Systems toxicology analysis of cardiovascular and respiratory endpoints from Apoe-/- mice showed similar effects when switching to a candidate modified risk tobacco product, THS2.2 or ceasing smoking

      Phillips, B.; Guedj, E.; Elamin, A.; Boue, S.; Vuillaume, G.; Martin, F.; Leroy, P.; Hayes, A. W.; Veljkovic, E.; Peitsch, M. C.; Hoeng, J.

      Conference date
      Mar 17, 2016
      Conference name
      Society of Toxicology (SOT) 2016

      Cigarette smoking is a risk factor for chronic obstructive pulmonary disease (COPD) and cardiovascular disease (CVD). ApoE-deficient mice are prone to developing premature atherosclerosis and emphysema making it an ideal model in which both pathologies can be assessed simultaneously. We evaluated the effects of cigarette smoke (CS) from a conventional cigarette (3R4F) and aerosol from Tobacco Heating System 2.2 (THS2.2), a candidate modified risk tobacco product (cMRTP). ApoE-/- mice were exposed for up to 8 months to the test aerosol for 3 hours/day, 5 days/week to a target nicotine concentration of 30 μg/l. After 2 months of exposure to CS, cessation and switching groups were further exposed for up to 6 months to fresh air, or THS2.2, respectively.
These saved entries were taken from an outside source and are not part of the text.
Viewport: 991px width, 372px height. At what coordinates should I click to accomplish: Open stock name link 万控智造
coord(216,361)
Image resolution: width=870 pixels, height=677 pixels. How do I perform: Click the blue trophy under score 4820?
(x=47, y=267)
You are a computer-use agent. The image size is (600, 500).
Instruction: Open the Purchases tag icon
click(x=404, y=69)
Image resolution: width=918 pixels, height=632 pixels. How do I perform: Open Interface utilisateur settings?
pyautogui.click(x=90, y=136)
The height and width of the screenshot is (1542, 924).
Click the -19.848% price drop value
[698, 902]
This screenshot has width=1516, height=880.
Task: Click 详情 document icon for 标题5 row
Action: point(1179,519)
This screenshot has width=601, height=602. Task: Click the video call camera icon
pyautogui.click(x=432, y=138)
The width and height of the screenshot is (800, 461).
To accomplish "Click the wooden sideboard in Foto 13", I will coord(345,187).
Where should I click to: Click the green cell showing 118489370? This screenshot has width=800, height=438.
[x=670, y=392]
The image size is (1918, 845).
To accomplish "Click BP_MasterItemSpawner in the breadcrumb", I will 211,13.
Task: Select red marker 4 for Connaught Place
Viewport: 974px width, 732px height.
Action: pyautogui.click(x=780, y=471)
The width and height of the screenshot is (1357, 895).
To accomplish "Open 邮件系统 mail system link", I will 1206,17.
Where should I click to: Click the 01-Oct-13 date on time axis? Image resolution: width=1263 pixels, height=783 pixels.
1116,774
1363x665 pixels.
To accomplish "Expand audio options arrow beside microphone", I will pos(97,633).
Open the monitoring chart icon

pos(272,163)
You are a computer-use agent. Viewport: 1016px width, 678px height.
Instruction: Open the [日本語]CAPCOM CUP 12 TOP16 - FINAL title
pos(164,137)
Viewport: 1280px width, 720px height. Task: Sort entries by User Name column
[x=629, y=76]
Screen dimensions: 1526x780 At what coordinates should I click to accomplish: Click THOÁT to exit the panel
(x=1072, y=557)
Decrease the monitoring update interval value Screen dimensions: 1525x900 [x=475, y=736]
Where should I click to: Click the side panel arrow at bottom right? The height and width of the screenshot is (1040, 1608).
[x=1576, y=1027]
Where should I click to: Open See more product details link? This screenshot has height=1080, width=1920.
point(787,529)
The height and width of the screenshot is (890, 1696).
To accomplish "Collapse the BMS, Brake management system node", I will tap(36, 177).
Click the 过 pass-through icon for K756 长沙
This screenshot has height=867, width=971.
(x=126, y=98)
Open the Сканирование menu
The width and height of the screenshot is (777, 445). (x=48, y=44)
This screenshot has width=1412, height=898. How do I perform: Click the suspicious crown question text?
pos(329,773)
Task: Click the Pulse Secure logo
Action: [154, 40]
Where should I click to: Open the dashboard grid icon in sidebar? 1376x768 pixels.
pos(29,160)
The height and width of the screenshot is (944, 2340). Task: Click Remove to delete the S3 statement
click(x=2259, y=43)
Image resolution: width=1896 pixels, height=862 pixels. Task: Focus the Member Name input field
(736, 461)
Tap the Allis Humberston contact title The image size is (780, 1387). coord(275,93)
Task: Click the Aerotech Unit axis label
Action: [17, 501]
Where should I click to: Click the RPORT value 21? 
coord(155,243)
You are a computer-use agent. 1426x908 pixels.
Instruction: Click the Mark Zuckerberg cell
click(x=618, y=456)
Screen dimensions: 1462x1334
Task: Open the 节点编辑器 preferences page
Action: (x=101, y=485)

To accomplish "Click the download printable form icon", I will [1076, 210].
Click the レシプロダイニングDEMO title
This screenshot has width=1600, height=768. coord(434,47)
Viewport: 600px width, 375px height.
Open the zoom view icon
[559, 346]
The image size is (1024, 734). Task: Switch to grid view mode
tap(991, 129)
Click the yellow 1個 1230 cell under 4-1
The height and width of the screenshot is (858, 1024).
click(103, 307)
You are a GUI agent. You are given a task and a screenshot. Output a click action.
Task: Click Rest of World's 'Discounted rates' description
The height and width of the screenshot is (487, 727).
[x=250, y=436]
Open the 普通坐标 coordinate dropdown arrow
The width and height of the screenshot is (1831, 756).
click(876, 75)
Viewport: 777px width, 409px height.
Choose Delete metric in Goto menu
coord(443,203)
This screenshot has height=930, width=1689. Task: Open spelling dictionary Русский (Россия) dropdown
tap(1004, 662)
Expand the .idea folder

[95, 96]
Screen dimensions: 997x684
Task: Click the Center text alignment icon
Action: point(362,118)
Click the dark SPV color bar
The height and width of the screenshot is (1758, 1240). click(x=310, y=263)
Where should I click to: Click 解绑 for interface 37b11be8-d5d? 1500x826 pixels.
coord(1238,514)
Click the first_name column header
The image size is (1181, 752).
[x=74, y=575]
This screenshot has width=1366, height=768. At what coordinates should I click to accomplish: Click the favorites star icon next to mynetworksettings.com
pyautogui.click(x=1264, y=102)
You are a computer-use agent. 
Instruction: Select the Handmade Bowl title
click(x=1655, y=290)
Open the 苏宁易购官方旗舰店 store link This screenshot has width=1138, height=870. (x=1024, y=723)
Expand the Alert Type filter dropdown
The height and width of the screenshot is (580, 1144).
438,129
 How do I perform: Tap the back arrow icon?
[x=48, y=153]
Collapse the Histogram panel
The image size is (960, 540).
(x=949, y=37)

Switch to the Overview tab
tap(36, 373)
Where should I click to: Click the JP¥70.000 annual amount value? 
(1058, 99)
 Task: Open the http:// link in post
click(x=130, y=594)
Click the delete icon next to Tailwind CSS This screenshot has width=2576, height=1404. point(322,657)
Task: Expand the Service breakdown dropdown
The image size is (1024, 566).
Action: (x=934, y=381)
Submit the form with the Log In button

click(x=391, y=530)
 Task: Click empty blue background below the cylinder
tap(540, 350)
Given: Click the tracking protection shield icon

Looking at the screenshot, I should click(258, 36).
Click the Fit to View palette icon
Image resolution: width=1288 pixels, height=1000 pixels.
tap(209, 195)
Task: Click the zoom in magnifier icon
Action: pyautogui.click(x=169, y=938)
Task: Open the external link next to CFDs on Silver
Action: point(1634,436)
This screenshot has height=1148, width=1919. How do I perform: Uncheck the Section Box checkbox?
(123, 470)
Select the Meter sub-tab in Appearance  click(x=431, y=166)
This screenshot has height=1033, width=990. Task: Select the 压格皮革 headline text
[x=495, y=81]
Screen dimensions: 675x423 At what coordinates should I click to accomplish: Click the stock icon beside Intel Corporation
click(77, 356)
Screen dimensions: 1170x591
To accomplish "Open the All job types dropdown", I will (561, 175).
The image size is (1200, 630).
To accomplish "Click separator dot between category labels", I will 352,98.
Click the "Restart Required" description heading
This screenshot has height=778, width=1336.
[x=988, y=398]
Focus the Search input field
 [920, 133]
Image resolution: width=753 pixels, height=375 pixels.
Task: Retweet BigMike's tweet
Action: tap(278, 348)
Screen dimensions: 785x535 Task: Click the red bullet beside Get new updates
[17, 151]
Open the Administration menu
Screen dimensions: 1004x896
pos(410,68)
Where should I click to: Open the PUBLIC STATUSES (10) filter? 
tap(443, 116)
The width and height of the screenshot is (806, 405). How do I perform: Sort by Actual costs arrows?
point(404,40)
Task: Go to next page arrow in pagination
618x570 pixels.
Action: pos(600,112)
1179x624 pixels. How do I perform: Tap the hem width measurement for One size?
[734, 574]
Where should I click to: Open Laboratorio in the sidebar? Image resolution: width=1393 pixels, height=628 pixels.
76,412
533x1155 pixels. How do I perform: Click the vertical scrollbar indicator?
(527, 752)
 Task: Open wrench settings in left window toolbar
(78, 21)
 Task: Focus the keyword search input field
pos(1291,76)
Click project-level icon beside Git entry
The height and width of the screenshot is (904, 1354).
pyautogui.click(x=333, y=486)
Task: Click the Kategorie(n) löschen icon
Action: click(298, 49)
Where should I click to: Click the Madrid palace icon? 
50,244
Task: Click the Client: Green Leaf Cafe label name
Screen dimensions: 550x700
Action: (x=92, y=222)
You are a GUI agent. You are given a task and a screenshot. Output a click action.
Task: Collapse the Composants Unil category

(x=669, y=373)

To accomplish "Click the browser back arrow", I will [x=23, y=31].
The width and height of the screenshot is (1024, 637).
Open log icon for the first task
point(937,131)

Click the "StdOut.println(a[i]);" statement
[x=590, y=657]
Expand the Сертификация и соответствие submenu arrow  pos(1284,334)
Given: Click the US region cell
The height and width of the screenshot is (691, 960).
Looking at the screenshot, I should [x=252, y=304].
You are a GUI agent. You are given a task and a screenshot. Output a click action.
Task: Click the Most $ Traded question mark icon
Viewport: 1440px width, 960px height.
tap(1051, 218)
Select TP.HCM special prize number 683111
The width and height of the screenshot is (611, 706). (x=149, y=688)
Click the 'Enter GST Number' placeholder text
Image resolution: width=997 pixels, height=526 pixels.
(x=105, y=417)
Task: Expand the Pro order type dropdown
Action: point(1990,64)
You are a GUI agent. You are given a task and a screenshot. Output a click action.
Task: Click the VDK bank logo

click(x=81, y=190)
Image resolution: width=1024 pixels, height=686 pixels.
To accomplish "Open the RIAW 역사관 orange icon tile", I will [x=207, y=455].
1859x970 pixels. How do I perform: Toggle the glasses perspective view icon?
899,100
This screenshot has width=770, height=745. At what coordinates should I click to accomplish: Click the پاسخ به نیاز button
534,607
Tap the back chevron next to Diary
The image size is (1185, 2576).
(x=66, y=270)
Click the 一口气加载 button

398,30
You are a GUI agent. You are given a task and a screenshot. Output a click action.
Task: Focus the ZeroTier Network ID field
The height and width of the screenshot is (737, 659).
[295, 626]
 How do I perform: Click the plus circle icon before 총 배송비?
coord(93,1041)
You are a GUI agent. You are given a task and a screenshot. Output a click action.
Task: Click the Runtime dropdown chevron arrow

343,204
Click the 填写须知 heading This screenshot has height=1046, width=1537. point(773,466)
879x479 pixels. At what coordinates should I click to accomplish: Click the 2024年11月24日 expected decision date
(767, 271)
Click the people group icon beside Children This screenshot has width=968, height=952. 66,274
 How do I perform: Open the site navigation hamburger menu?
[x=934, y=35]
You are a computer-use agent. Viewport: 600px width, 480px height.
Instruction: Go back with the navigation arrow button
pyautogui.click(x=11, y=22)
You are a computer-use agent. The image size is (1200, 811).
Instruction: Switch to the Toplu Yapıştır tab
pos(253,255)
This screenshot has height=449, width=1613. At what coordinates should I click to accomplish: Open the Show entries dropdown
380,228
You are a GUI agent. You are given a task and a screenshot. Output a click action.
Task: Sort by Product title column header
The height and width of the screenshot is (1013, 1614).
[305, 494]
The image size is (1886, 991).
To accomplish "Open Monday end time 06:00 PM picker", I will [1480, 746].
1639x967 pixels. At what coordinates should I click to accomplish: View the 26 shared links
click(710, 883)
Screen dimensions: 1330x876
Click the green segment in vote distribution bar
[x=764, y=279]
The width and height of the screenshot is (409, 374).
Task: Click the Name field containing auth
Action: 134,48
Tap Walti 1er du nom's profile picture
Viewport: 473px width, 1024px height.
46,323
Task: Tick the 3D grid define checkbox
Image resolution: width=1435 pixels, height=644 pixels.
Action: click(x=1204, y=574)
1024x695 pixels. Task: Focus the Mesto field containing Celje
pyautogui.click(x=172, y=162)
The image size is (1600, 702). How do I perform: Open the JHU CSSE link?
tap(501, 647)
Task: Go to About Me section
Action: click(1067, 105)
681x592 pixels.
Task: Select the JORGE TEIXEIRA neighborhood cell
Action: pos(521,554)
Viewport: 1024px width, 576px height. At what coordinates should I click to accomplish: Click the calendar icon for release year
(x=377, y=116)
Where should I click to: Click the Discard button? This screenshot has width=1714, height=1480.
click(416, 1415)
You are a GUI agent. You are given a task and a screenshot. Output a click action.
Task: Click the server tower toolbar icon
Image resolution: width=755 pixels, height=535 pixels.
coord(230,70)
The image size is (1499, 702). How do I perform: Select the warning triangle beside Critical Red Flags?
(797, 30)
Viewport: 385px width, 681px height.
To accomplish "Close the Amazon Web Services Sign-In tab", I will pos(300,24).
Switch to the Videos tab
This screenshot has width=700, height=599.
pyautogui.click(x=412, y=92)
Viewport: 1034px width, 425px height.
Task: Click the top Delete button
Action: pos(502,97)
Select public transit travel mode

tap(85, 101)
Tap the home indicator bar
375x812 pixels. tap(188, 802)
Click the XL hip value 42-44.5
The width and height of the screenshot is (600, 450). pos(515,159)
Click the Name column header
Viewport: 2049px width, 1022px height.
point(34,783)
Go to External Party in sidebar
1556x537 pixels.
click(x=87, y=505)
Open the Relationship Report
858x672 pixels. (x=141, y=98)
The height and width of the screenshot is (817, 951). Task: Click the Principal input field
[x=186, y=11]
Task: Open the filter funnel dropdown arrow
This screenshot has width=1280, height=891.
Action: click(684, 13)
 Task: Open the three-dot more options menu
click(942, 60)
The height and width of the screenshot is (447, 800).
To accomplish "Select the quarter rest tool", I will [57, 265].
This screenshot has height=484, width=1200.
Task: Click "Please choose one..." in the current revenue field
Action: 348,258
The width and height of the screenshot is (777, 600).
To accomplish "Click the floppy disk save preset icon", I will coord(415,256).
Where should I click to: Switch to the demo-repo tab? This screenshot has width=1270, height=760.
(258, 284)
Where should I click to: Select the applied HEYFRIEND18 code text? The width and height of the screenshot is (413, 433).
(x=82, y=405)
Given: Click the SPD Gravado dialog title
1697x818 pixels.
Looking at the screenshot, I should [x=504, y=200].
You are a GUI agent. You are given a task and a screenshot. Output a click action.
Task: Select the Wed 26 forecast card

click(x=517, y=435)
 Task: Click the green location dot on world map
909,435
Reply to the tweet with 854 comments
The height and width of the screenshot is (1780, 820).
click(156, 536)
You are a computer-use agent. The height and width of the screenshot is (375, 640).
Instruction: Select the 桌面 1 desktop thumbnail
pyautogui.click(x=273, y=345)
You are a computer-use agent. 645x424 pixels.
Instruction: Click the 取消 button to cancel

Multiple markers of disease progression were investigated including atherosclerotic plaque formation, pulmonary inflammation, pulmonary function and lung emphysema. Exposure to CS induced time-dependent molecular, physiological and inflammatory pulmonary responses in ApoE-/- mice consistent with emphysematous changes. The area and volume of atherosclerotic plaques measured in the aortic arches were higher in CS-exposed animals compared to both sham and cMRTP-exposed animals at all time-points. Significant changes in the lung transcriptome and proteome of ApoE-/- mice were observed in response to CS-exposure compared to sham-exposed mice. Smoking cessation and switching to THS2.2 resulted in lower activation levels compared to continuous exposure to CS. Both smoking cessation and switching to the cMRTP halted the rate of disease development as assessed by histopathological and molecular endpoints.